* Required work: Please write out the material below word for word, from the line with "Click the exit door toolbar icon" to the line with "click(92, 52)", including both of those lines. Leave the pictures out.
───── Entries supplied ─────
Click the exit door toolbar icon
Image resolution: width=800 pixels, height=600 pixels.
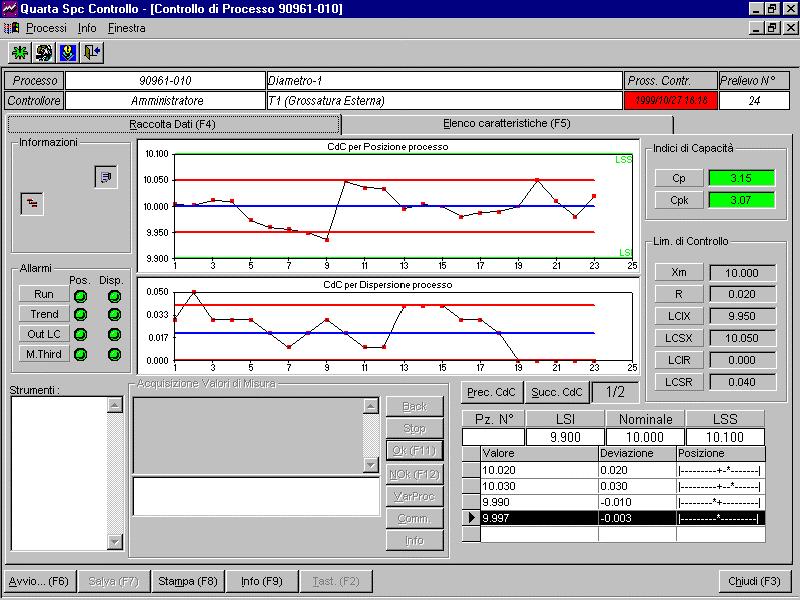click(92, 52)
─────
───── Entries supplied ─────
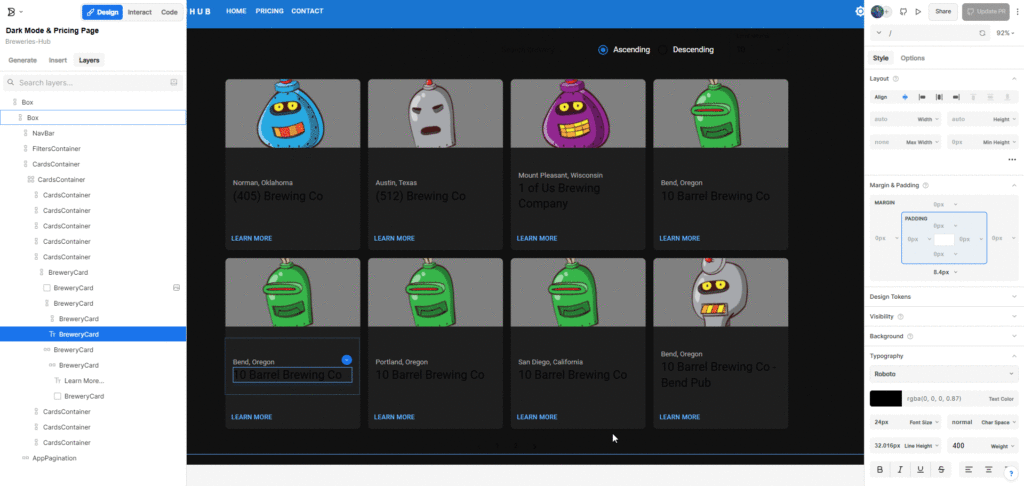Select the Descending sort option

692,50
─────
───── Entries supplied ─────
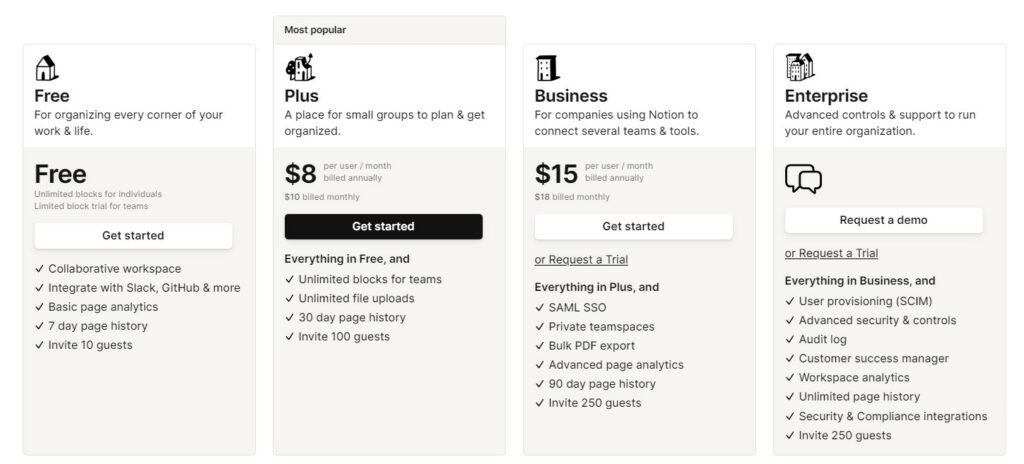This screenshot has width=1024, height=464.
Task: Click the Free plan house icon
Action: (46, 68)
─────
* Answer to the exercise:
Click the exit door toolbar icon
Image resolution: width=800 pixels, height=600 pixels.
click(92, 52)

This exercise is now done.